The team tracked how the gravitational pull of massive dark matter structures can warp the CMB on its 14-billion-year journey to us, just as antique, lumpy windows bend and distort what we can see through them.

“We’ve made a new mass map using distortions of light left over from the Big Bang,” said Mathew Madhavacheril, a 2016-2018 Princeton postdoc who is the lead author of one of the papers and an assistant professor in physics and astronomy at the University of Pennsylvania. “Remarkably, it provides measurements that show that both the ‘lumpiness’ of the universe, and the rate at which it is growing after 14 billion years of evolution, are just what you’d expect from our standard model of cosmology based on Einstein’s theory of gravity.”

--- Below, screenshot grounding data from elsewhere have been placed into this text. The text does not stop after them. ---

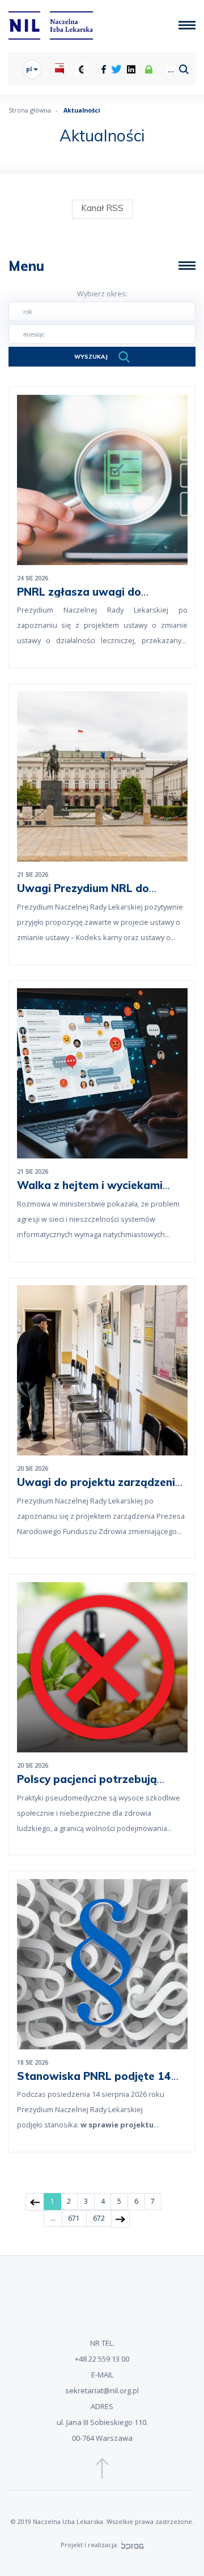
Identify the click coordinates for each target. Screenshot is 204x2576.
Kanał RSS (102, 208)
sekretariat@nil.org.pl (102, 2390)
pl (29, 69)
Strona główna (29, 110)
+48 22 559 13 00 (102, 2359)
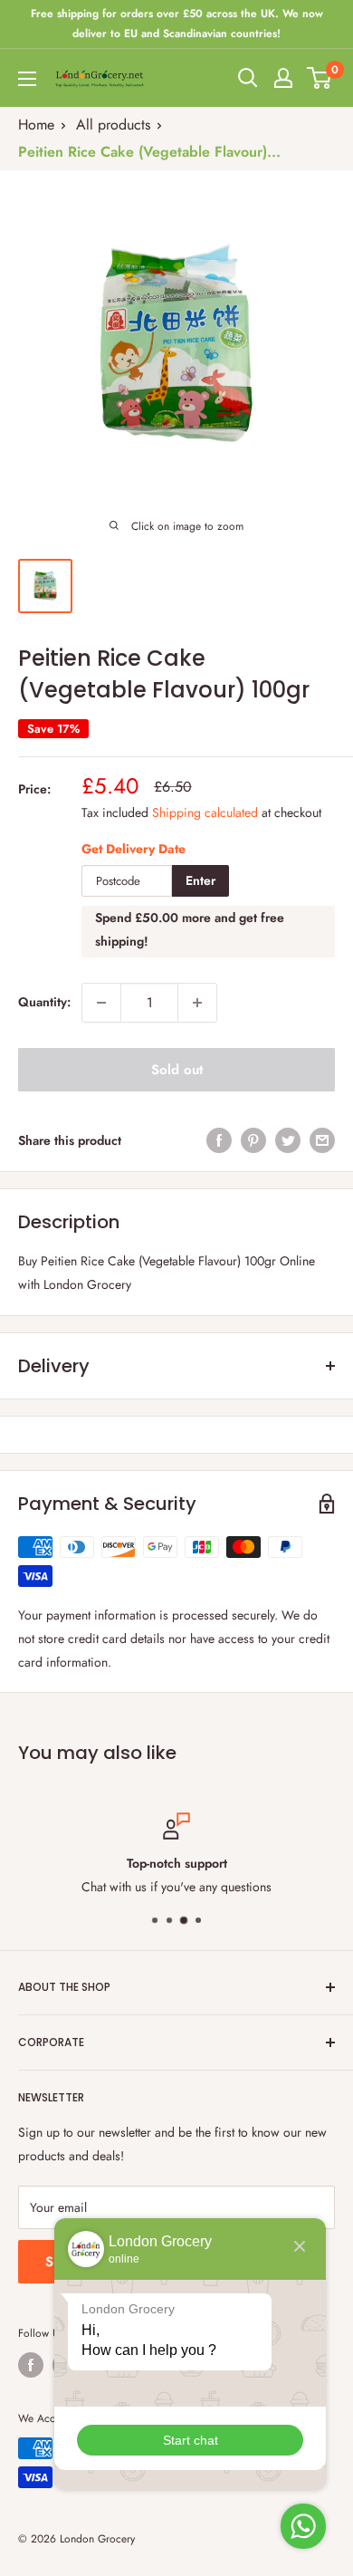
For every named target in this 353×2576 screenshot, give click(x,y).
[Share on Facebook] (219, 1141)
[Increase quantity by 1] (197, 1003)
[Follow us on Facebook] (30, 2365)
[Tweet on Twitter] (288, 1141)
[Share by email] (322, 1141)
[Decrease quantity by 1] (101, 1003)
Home (36, 124)
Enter (200, 880)
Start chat (190, 2440)
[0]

Sherwin added, “Our results also provide new insights into an ongoing debate some have called ‘The Crisis in Cosmology.’” This “crisis” stems from recent measurements that use a different background light, one emitted from stars in galaxies rather than the CMB. These have produced results that suggest the dark matter was not lumpy enough under the standard model of cosmology and led to concerns that the model may be broken. However, the ACT team’s latest results precisely assessed that the vast lumps seen in this image are the exact right size.

“While earlier studies pointed to cracks in the standard cosmological model, our findings provide new reassurance that our fundamental theory of the universe holds true,” said Frank Qu, lead author of one of the papers and a Cambridge graduate student as well as a former Princeton visiting researcher.

“The CMB is famous already for its unparalleled measurements of the primordial state of the universe, so these lensing maps, describing its subsequent evolution, are almost an embarrassment of riches,” said Staggs, whose team built the detectors that gathered this data over the past five years. “We now have a second, very primordial map of the universe. Instead of a ‘crisis,’ I think we have an extraordinary opportunity to use these different data sets together. Our map includes all of the dark matter, going back to the Big Bang, and the other maps are looking back about 9 billion years, giving us a layer that is much closer to us. We can compare the two to learn about the growth of structures in the universe. I think is going to turn out to be really interesting. That the two approaches are getting different measurements is fascinating.”

ACT, which operated for 15 years, was decommissioned in September 2022. Nevertheless, more papers presenting results from the final set of observations are expected to be submitted soon, and the Simons Observatory will conduct future observations at the same site, with a new telescope slated to begin operations in 2024. This new instrument will be capable of mapping the sky almost 10 times faster than ACT.

Of the co-authors on the ACT team’s series of papers, 56 are or have been Princeton researchers. More than 20 scientists who were junior researchers on ACT while at Princeton are now faculty or staff scientists themselves. Lyman Page, Princeton’s James S. McDonnell Distinguished University Professor in Physics, was the former principal investigator of ACT.

This research will be presented at “Future Science with CMB x LSS,” a conference running from April 10-14 at Yukawa Institute for Theoretical Physics, Kyoto University. The pre-print articles highlighted here will appear on the open-access arXiv.org. They have been submitted to the Astrophysical Journal. This work was supported by the U.S. National Science Foundation (AST-0408698, AST-0965625 and AST-1440226 for the ACT project, as well as awards PHY-0355328, PHY-0855887 and PHY-1214379), Princeton University, the University of Pennsylvania, and a Canada Foundation for Innovation award. Team members at the University of Cambridge were supported by the European Research Council.